What did Richmond Mutual Bancorporation, Inc. (RMBI) shareholders approve at the 2026 annual meeting?

Shareholders approved the merger with The Farmers Bancorp and issuance of RMBI shares, elected two directors, backed an advisory vote on executive compensation, ratified Forvis Mazars, LLP as 2026 auditor, and authorized a possible adjournment related to the merger proposal.

What will Farmers Bancorp (FABP) shareholders receive in the Richmond Mutual merger?

Farmers Bancorp shareholders will receive 3.40 shares of Richmond Mutual common stock for each Farmers Bancorp share. The exchange ratio is fixed, and the transaction is expected to qualify as a tax-free exchange for Farmers Bancorp’s shareholders under applicable tax rules.

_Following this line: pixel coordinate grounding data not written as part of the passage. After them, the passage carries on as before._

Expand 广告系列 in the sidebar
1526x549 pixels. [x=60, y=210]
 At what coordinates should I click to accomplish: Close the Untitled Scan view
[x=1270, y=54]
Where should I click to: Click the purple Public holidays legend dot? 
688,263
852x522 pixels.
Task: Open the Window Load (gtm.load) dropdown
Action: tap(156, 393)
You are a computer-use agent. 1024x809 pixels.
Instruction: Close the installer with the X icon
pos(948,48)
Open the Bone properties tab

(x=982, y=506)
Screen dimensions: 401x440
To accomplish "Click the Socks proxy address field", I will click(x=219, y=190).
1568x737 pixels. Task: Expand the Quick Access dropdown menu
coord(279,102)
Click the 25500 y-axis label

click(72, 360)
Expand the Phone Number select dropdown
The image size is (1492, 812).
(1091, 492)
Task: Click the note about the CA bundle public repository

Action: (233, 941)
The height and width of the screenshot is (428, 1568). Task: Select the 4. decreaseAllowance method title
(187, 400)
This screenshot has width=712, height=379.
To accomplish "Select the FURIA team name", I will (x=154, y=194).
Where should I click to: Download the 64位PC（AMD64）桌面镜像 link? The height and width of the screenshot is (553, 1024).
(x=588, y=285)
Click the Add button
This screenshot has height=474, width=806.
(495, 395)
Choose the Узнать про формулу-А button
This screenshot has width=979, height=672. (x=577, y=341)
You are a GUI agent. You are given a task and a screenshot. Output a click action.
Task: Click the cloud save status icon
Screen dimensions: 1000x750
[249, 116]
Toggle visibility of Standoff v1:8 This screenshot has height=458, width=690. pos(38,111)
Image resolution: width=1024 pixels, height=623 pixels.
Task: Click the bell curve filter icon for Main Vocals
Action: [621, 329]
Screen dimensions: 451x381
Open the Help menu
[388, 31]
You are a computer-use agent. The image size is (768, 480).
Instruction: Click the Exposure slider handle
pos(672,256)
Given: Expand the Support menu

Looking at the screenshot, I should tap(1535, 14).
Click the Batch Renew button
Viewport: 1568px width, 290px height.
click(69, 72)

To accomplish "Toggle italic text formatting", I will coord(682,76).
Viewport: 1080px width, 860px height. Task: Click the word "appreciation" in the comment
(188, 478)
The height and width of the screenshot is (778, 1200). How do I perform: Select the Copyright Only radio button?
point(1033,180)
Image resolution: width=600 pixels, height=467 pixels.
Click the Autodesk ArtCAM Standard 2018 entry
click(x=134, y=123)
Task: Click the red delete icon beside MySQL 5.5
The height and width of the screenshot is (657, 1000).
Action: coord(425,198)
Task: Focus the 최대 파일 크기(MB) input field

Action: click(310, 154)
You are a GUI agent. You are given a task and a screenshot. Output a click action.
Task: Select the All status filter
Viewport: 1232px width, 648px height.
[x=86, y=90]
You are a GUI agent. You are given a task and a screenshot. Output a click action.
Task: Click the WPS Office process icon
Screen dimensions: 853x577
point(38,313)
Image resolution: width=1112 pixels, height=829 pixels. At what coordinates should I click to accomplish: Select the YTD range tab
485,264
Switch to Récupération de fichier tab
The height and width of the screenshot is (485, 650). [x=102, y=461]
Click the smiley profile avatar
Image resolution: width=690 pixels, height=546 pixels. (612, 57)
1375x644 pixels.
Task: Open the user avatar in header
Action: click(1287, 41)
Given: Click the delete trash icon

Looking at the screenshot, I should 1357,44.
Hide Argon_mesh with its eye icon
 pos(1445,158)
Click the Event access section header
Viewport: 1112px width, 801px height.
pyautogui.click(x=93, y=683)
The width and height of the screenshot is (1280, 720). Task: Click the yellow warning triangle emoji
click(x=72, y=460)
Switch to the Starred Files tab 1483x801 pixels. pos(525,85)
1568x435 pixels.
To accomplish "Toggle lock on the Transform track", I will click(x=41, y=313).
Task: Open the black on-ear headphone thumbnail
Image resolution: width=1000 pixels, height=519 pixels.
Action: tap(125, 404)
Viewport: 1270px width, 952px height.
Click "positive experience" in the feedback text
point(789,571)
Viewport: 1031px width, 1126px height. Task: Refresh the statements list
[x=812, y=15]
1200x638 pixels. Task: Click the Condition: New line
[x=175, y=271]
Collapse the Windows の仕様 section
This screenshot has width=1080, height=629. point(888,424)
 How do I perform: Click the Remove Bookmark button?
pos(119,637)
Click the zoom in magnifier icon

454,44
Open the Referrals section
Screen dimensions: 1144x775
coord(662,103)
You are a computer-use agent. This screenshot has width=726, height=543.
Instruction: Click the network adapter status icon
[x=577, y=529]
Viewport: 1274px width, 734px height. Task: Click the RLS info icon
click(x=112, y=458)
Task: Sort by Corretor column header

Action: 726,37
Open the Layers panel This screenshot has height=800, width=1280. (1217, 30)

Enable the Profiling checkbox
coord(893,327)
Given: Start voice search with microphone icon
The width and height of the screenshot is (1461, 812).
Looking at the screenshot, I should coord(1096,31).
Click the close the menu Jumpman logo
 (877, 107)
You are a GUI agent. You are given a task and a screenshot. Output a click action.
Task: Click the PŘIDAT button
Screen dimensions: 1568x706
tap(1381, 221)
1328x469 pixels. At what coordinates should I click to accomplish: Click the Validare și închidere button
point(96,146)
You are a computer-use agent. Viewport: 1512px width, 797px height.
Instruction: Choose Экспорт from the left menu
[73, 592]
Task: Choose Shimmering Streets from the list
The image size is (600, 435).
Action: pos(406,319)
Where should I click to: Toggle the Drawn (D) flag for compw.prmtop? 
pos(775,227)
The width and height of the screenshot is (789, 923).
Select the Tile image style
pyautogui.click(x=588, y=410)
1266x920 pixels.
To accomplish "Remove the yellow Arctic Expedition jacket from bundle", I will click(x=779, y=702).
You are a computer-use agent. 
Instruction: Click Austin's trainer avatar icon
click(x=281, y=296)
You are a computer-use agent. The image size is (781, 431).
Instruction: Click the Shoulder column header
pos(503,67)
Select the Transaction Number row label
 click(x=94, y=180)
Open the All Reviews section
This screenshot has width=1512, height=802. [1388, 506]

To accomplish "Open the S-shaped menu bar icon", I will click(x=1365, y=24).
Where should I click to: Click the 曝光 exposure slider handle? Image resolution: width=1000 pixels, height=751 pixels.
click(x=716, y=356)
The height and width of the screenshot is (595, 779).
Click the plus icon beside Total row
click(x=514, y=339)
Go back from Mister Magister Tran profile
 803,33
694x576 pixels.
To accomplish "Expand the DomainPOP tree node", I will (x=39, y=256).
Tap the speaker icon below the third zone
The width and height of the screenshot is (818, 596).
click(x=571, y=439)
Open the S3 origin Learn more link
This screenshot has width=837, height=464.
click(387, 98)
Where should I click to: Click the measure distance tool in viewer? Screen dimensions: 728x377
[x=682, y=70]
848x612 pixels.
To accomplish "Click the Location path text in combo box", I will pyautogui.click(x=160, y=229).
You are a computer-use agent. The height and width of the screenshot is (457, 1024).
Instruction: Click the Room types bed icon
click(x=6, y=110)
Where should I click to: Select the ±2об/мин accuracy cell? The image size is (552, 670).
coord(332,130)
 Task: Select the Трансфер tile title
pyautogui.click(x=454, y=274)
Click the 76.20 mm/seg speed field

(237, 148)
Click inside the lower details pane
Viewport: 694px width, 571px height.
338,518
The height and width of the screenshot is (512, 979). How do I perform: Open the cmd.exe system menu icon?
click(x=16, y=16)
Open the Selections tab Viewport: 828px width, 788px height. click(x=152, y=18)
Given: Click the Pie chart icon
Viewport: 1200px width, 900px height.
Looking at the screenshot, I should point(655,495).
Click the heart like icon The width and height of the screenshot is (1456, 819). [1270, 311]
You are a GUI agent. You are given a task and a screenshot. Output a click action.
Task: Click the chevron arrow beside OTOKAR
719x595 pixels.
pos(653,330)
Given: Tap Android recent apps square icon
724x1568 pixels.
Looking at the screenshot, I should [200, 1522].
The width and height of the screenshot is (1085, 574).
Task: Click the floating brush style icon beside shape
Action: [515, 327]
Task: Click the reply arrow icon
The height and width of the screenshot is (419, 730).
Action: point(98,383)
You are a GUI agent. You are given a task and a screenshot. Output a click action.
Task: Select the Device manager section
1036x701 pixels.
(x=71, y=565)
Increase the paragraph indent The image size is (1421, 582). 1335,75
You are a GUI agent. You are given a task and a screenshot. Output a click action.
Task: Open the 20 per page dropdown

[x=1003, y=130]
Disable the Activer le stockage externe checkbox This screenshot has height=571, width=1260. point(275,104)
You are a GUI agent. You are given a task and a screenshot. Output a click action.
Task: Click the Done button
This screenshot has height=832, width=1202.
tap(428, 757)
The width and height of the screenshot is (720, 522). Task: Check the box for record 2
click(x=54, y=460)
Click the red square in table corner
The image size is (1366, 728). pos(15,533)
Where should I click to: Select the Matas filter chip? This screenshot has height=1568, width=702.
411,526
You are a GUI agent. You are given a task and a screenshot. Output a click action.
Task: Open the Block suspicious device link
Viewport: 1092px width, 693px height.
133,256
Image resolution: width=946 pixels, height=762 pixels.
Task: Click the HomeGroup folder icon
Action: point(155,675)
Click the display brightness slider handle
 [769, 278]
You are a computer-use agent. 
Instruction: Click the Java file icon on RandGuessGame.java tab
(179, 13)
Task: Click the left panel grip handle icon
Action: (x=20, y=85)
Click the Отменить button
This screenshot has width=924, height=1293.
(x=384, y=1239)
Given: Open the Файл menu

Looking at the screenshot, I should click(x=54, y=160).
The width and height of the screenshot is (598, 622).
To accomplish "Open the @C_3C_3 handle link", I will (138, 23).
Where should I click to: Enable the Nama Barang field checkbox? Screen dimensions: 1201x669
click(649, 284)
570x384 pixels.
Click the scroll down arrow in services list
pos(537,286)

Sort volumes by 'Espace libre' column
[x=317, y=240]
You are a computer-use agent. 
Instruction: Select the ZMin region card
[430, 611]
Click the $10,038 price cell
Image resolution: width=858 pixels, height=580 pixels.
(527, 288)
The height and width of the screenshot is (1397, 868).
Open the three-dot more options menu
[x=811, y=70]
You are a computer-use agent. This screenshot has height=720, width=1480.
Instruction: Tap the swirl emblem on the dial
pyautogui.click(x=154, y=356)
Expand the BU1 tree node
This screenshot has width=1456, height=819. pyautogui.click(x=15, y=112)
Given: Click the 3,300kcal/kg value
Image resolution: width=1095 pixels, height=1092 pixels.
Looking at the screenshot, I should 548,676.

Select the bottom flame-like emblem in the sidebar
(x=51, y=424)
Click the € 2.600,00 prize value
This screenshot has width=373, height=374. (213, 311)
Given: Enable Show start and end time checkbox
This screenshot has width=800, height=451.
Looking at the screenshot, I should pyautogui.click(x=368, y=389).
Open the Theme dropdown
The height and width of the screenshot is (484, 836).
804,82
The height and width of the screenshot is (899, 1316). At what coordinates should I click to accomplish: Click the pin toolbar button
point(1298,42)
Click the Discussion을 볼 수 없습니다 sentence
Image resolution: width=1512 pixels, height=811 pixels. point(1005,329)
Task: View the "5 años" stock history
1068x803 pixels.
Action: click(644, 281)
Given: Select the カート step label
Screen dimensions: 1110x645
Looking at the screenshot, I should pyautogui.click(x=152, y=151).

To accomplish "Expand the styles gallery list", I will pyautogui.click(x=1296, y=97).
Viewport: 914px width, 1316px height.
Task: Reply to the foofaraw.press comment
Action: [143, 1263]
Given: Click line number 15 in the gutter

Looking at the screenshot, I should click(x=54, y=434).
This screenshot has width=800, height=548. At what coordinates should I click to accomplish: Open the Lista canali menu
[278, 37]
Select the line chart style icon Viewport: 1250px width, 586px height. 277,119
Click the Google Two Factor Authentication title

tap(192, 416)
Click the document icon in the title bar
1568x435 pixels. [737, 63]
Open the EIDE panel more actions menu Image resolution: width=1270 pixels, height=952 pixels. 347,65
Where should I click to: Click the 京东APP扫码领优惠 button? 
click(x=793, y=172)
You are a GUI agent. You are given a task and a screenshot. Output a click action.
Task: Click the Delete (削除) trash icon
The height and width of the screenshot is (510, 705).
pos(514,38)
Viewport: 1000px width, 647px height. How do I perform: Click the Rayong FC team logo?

When is the Richmond Mutual and Farmers Bancorp merger expected to close?

The merger between Richmond Mutual and Farmers Bancorp is expected to be completed on or around the end of the second quarter of 2026. Closing remains subject to satisfaction of customary conditions, though required shareholder and bank regulatory approvals have already been obtained.

What will the combined company be called after the Richmond Mutual–Farmers Bancorp merger?

After completion, the holding company will continue as Richmond Mutual Bancorporation, Inc., trading on Nasdaq as RMBI. The combined bank will operate under the new name “First Bank Midwest,” with administrative headquarters in Richmond and Frankfort, Indiana, respectively.

Which other proposals besides the merger received approval from RMBI stockholders?

Stockholders elected Garry D. Kleer and Kathryn Girten to three-year board terms ending in 2029, approved a non-binding advisory vote on executive compensation, ratified Forvis Mazars, LLP as independent auditor for 2026, and approved a potential adjournment related to the merger proposal, which proved unnecessary.

Did both Richmond Mutual and Farmers Bancorp shareholders approve the merger agreement?

Yes. Farmers Bancorp’s shareholders approved the merger agreement and related transactions at a May 26, 2026 special meeting. Richmond Mutual’s shareholders approved the merger agreement and issuance of shares at their May 27, 2026 annual meeting, satisfying key shareholder approval requirements.